シャネルを描いた映画が次々封切られたとき、「ココ・シャネル」「ココ・アヴァン・シャネル」と続けて鑑賞した私は、さすがに3つめには食傷し「もぉええわ」と、パスしてしまったのでした。
ストラヴィンスキー役のマッツ・ミケルセンは、「しあわせな孤独」からのファンで(最近はすっかり大作づいていますが、この映画はその前でもあり)、気にはなっていたのでした。
で、今回録り置きしてあったのを見たわけですが、よかった!!これは、食傷せずに見ておくんだった!

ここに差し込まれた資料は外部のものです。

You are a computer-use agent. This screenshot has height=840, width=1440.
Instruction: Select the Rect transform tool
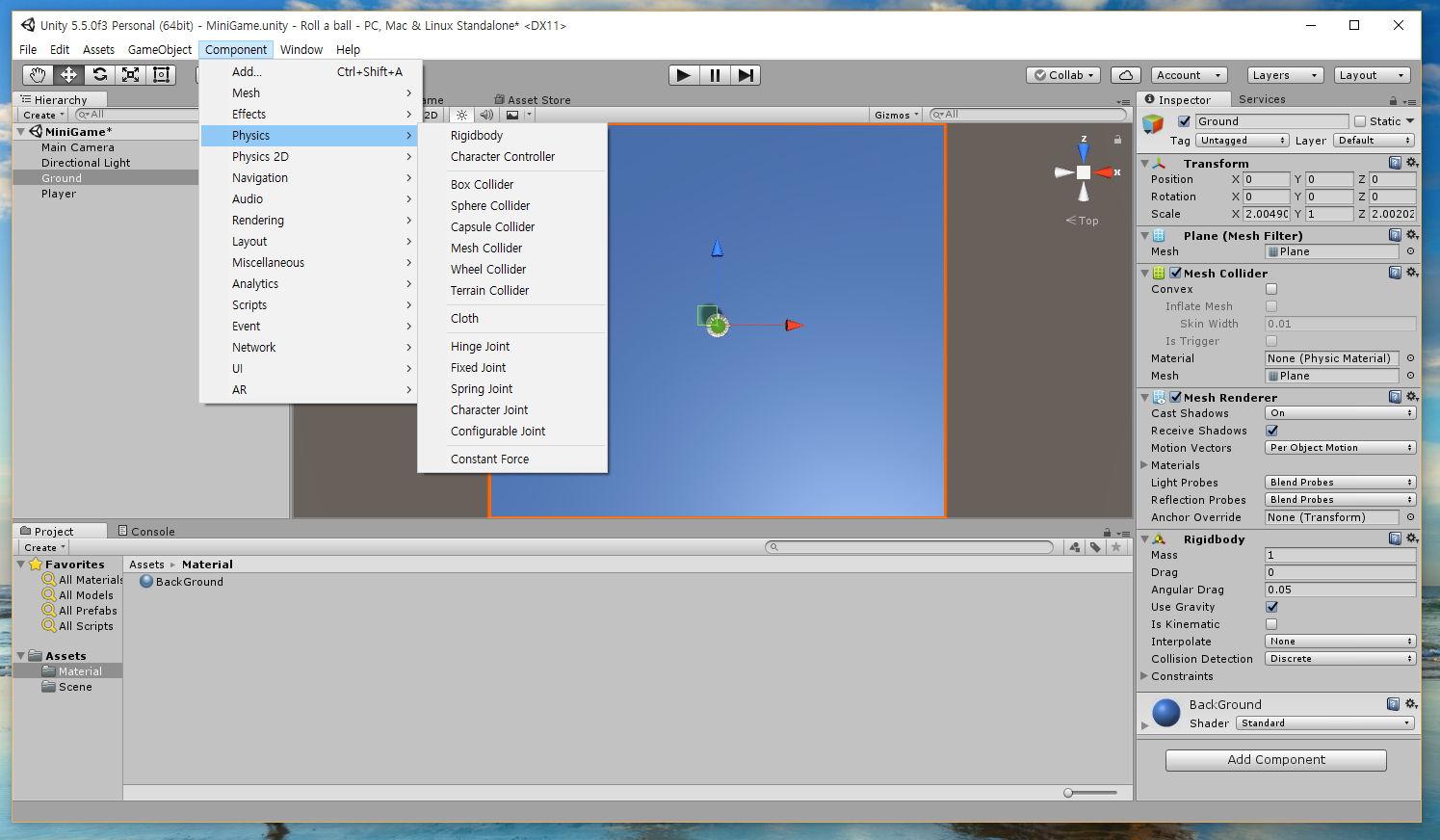160,74
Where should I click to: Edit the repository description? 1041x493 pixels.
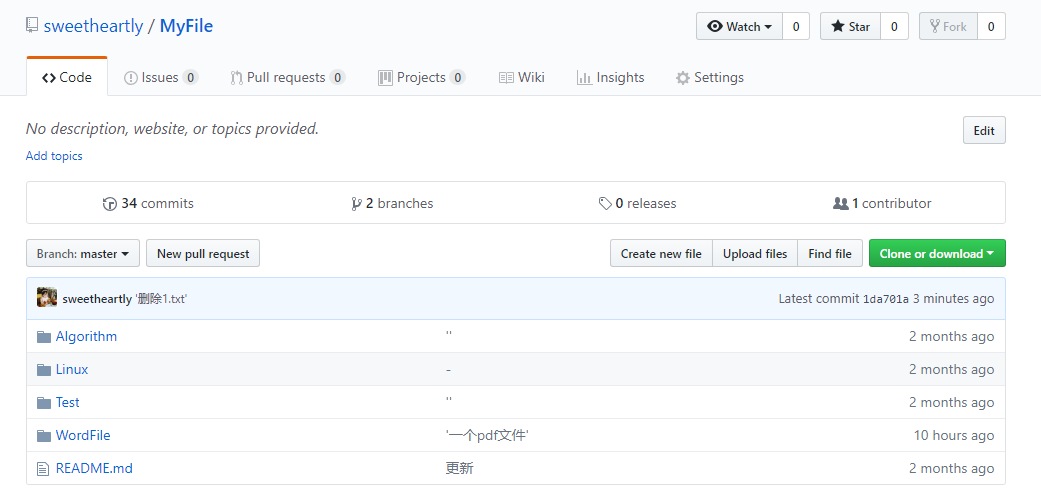tap(983, 131)
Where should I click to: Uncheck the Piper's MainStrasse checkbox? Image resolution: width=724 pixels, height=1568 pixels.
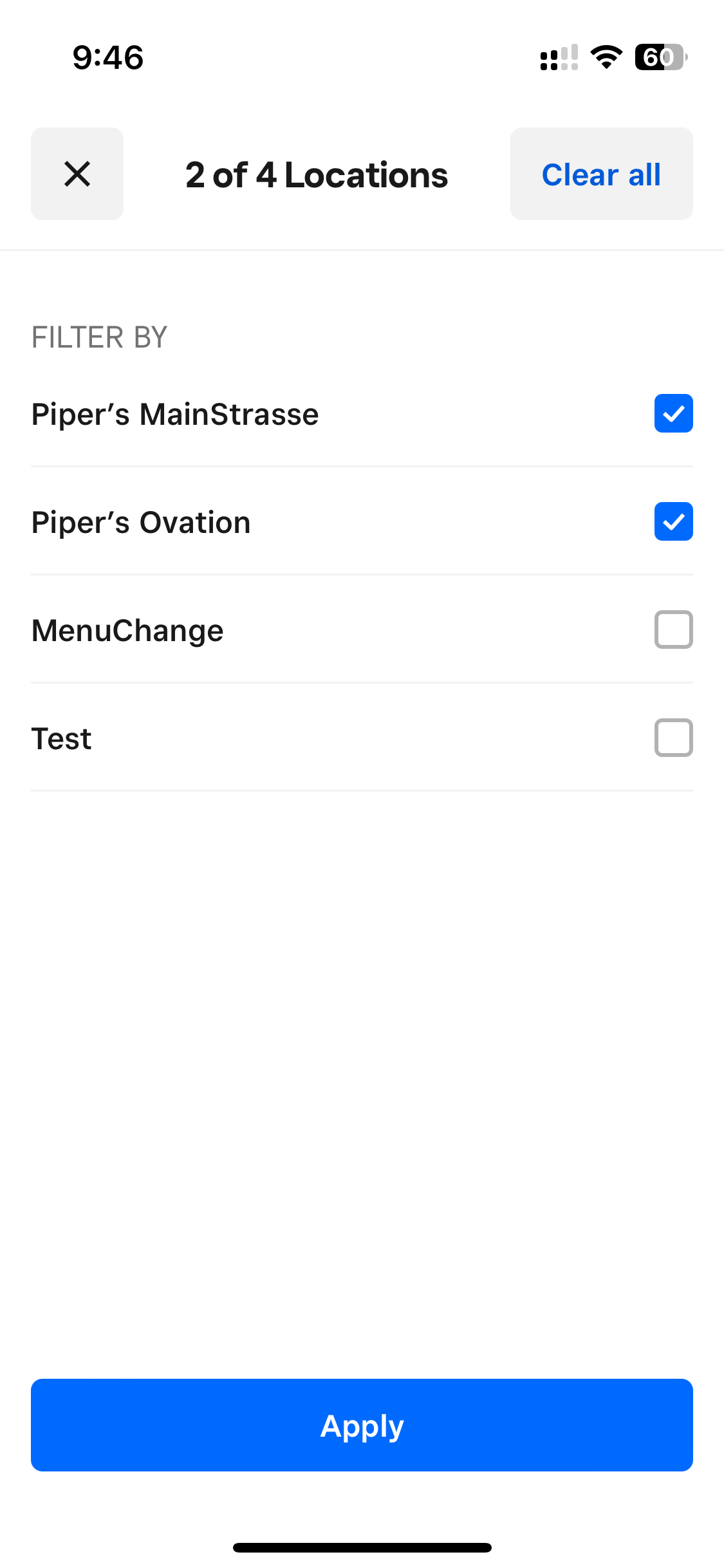[673, 413]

シャネル役のアナ・ムグラリスの格好良かったこと。さすがにシャネルのミューズ。カール・ラガーフェルドがデザインしたという、素敵な衣装を見事に着こなし、見惚れるほど美しい。どんな衣装を着ていても素敵だった。それは、例えばおうちにいるときのリラックス・ウェアでもそう。

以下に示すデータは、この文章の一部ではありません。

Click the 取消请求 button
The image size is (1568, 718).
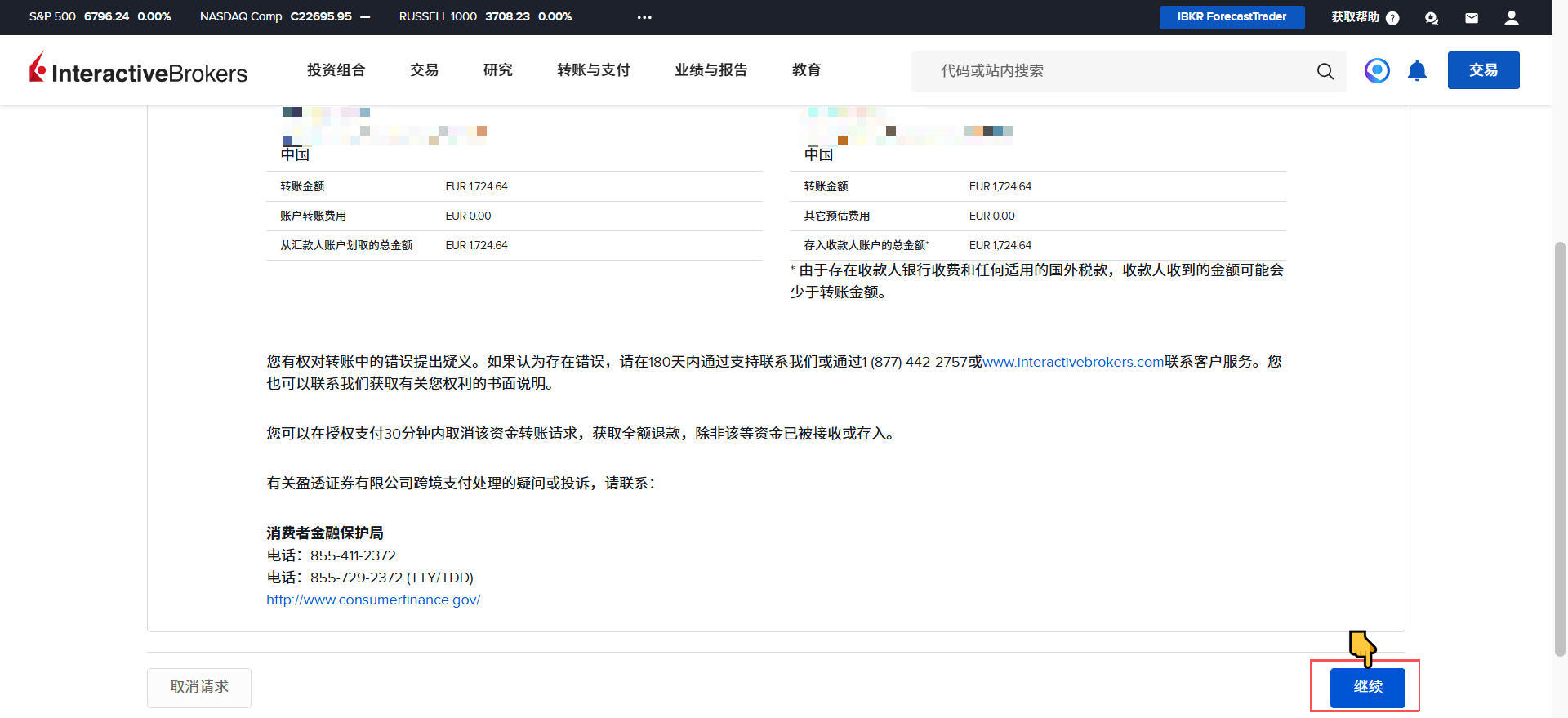199,687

自分は普通の人なので、もちろん真似することはできないのですが、それでも一生懸命その着こなしを見てしまいました。
また、ストラヴィンスキー一家を住まわせたと言う別荘も、さすがの邸宅。やはり成功した女性というのは、いつの時代もカッコいい。そのたたずまいも、自信に溢れていますものね。
最愛の人、アーサー・”ボーイ”・カペルを亡くしたシャネルは、しかし人には「哀しみのうちにもエレガントだ」と言わしめるほど。
そして、再起を狙う前衛作曲家、ストラヴィンスキーを紹介されるのです。
早くからその才能に注目していた彼女は、支援を申し出ます。もちろん、家族一緒にと。
ロシアからの亡命作家は、才能があるとはいえ、決して楽な生活をしているわけではなく、シャネルの言葉に甘えることになるのです。
そして、才能のぶつかりあい、必然的に起こる感情(愛情)。
この二人の世界を見ていると、むしろ正当な言い分である奥様の嘆きが陳腐に聞こえるほど。本当は、主人公たち二人のほうが不倫なのにね。
そして、やがて大成された「シャネルの5番」、ストラヴィンスキーの「春の祭典」(再演)。まさに、芸術は爆発なんですねぇ~~!。
才能のある人がうらやましい。私も、シャネルのようにスタイリッシュに生きてみたいなぁ。
あ、そうそう。監督がなんと「ドーベルマン」のヤン・クーネン!びっくりしましたね。当時、某映画評論家に(頭を剃り上げているから)「珍念・・・いや、クーネン監督が・・・」と言われていたのを思い出しました(笑)。